__Aim of the exercise__
Pull every line of text from the records below and reproduce each one verbatim, leaving out the pictures.

[Records for locating described items]
__________

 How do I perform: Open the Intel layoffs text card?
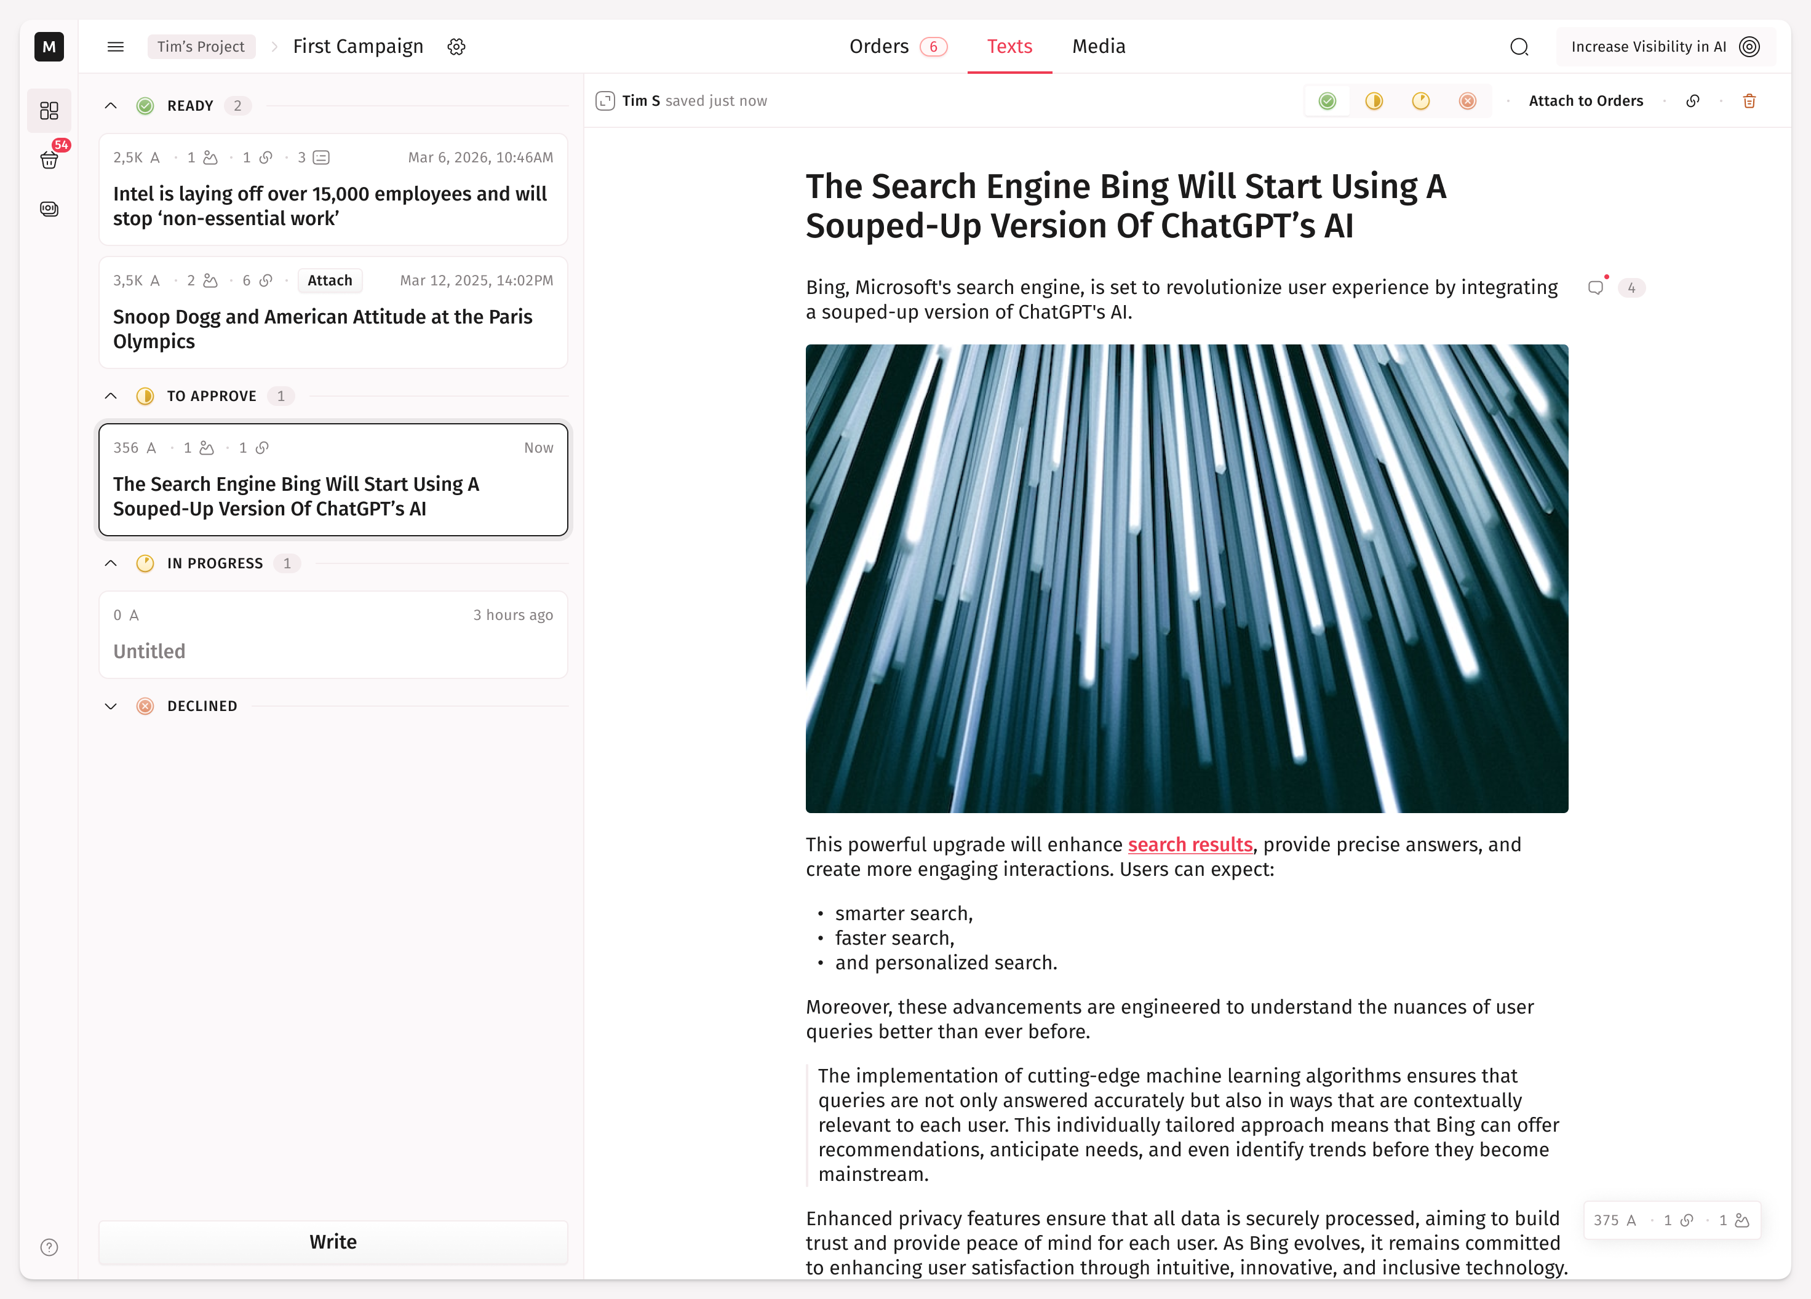pyautogui.click(x=333, y=205)
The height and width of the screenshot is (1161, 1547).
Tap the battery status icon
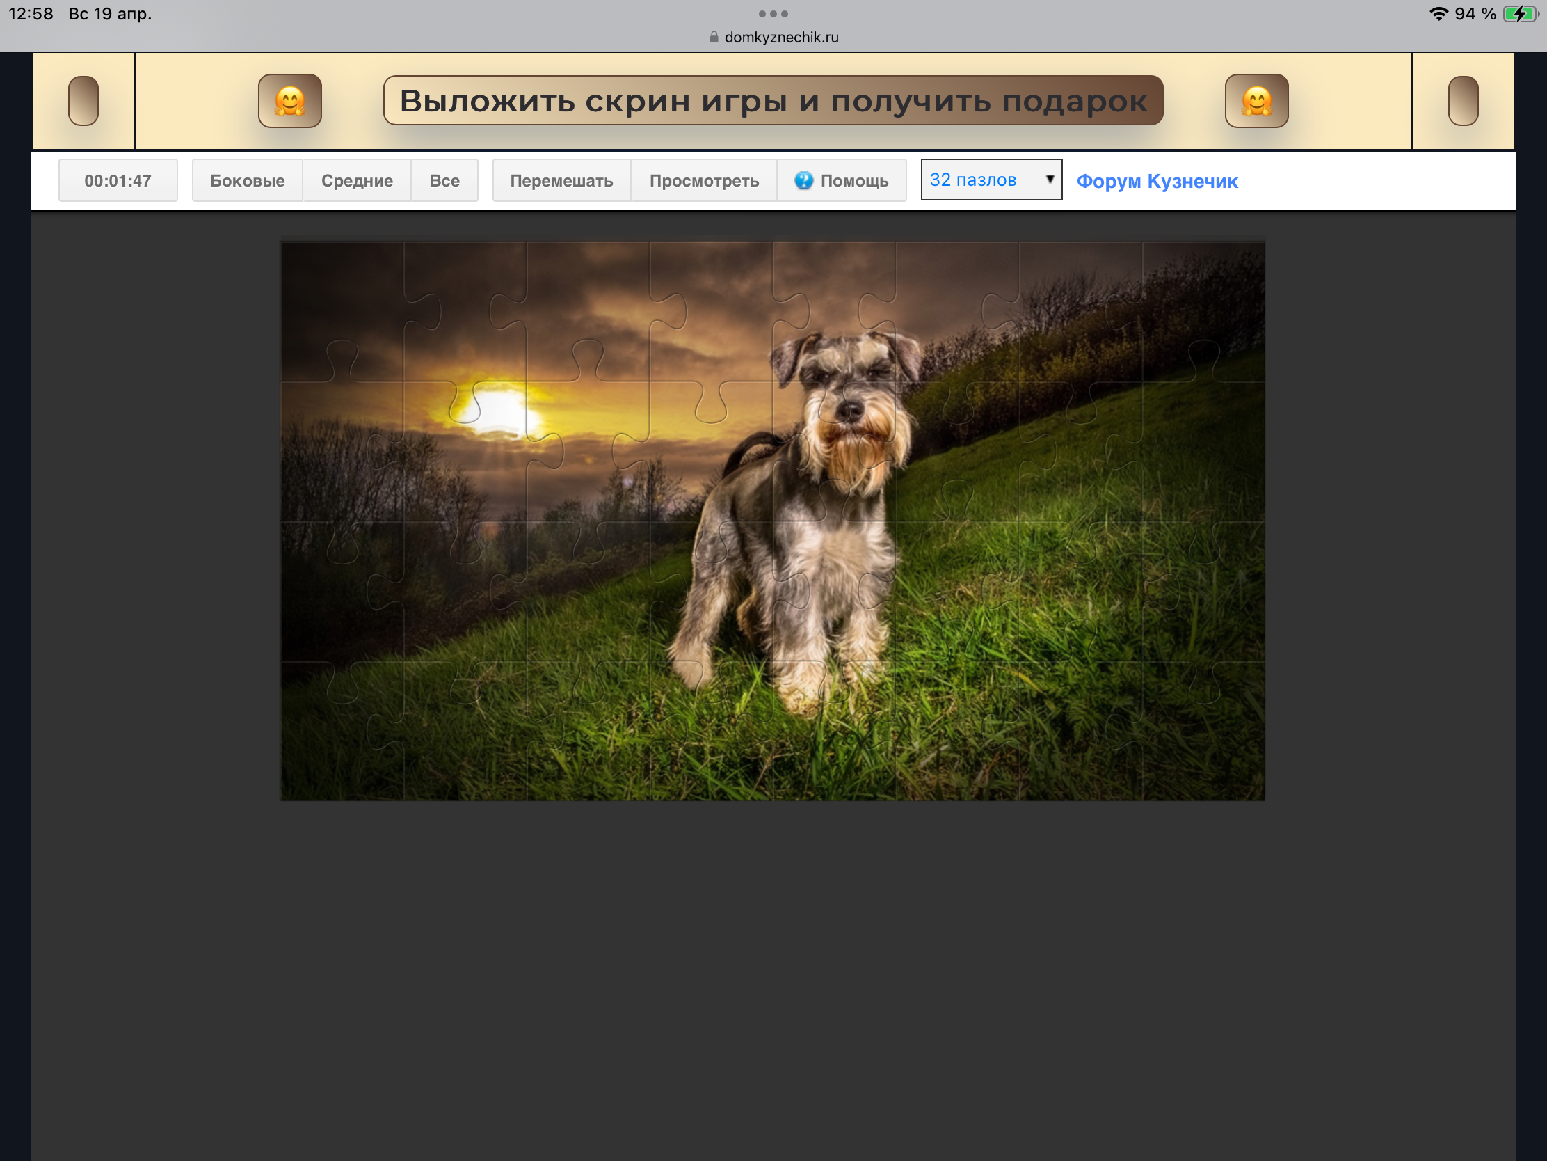tap(1520, 14)

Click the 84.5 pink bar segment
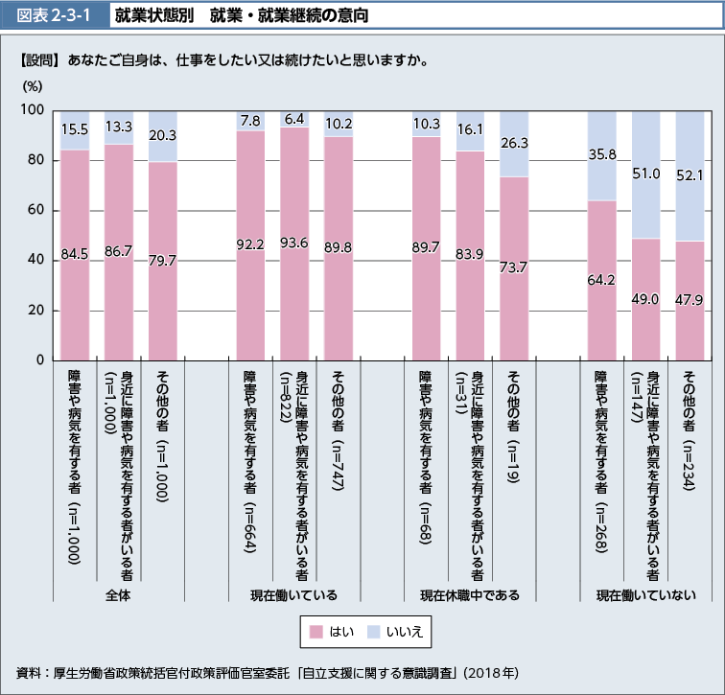click(75, 255)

__________

__Solution to the problem__
 How do I perform: Open the Intel layoffs text card?
pyautogui.click(x=333, y=205)
The height and width of the screenshot is (1161, 1547).
Tap the battery status icon
tap(1520, 14)

Click the 84.5 pink bar segment
click(75, 255)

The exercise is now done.